Оно было тесное и облегало ее так, что она с трудом могла ходить, и еще было сужено книзу, и был длинный шлейф, как у русалки, и она вся переливалась – тоже как русалка; ткань являла собой какую-то невероятную, сияющую, сверкающую, мерцающую субстанцию, которая как будто слилась с ней, словно стала второй кожей. Топ был похож на чешую, обернутую вокруг ее талии, а руки оставались открытыми, только на плечах была легкая накидка, как будто из гусиного пуха. Она посмотрела на себя в зеркало, посмотрела на миниатюрную блестящую тиару, на пенящуюся вуаль, а потом упорхнула, стала порхать под руку с дядей Реем, потом пропорхнула мимо Линдси, Флика и маленькой Эми по узкому проходу, навстречу Энди и отцу Бреннеру, на лицах которых красовались широченные улыбки. Она пропорхнула мимо них всех, мимо шляпок и перьев, вуалеток и розового жоржета, лавандового крепа и черно-белых и фиолетовых галстуков. Она порхала. У матери Эндрю по лицу лились слезы. Она протянула руку, чтобы дотронуться до летящего шелка, и тонкого газа, и гусиного пуха, когда она плыла мимо.
Порхала.
Галстук Энди выглядел неаккуратно. Булавка съехала. Она хотела потянуться к нему и поправить, и ее руки затряслись, и мелкие гипсофилы по краям ее букета задрожали. Эндрю улыбался.
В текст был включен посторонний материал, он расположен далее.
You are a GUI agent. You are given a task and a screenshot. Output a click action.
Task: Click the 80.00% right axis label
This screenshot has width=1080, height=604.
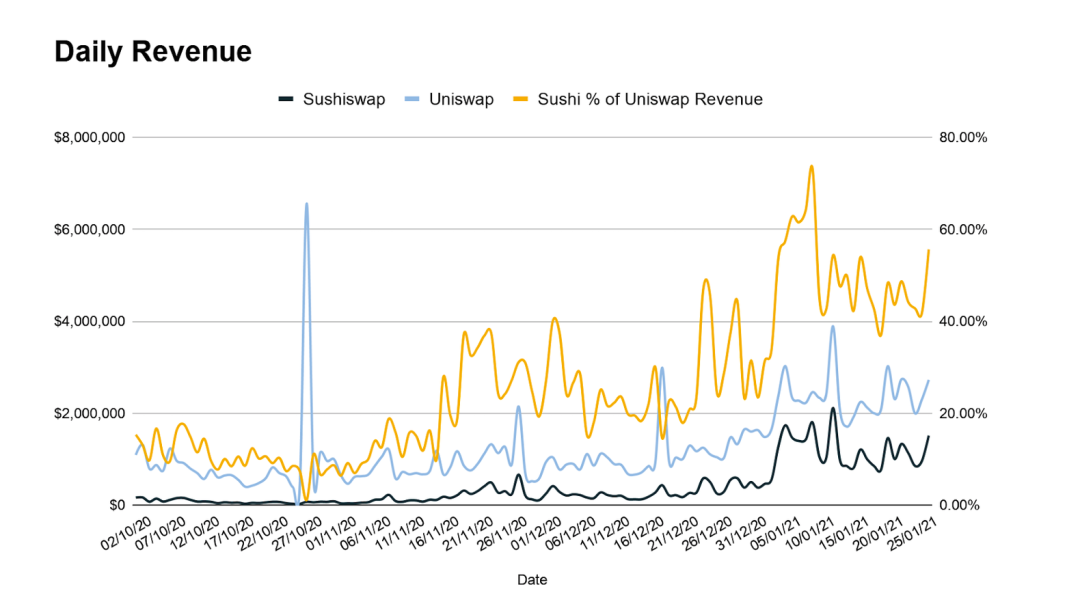961,137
Отец Бреннер весь сиял. Позади нее все гремело и скрипело, пока гости усаживались, но она порхала. Все еще порхала. Стоящая за ее спиной маленькая Эми зашептала, спрашивая, что ей делать дальше. Линдси зашептала ей в ответ. Энди дотронулся до своего галстука.
Она продолжала порхать.
Священник заставил их почувствовать себя единственными людьми на всем белом свете, и уж точно единственными, кого он когда-либо женил. Он посмотрел им в глаза и улыбнулся, а когда он произнес несколько слов от себя, все рассмеялись. «Как тепло», – подумала Челси. Это была очень теплая церемония, как будто они были в объятиях счастья и смеха, а потом, когда священник объявил их мужем и женой и они повернулись, они оказались в объятиях аплодисментов, которые звоном разнеслись по маленькой светлой церкви.
То, что ее поразило больше всего, когда она крепко взяла Эндрю за руку и пошла вместе с ним по узкому проходу, – это как быстро все закончилось. Месяцы и недели подготовки, долгое планирование самой службы, белоснежные распечатанные открытки с серебряными лебедями, две репетиции – и вот все закончилось, пролетело, прошло, и теперь они женаты. Двери в дальнем конце церкви уже были открыты, и за ними она видела яркий свет солнца на белой свадебной машине. Они шли навстречу этому свету, и это было так, как если бы они шли навстречу своему светлому будущему. Все было правильно.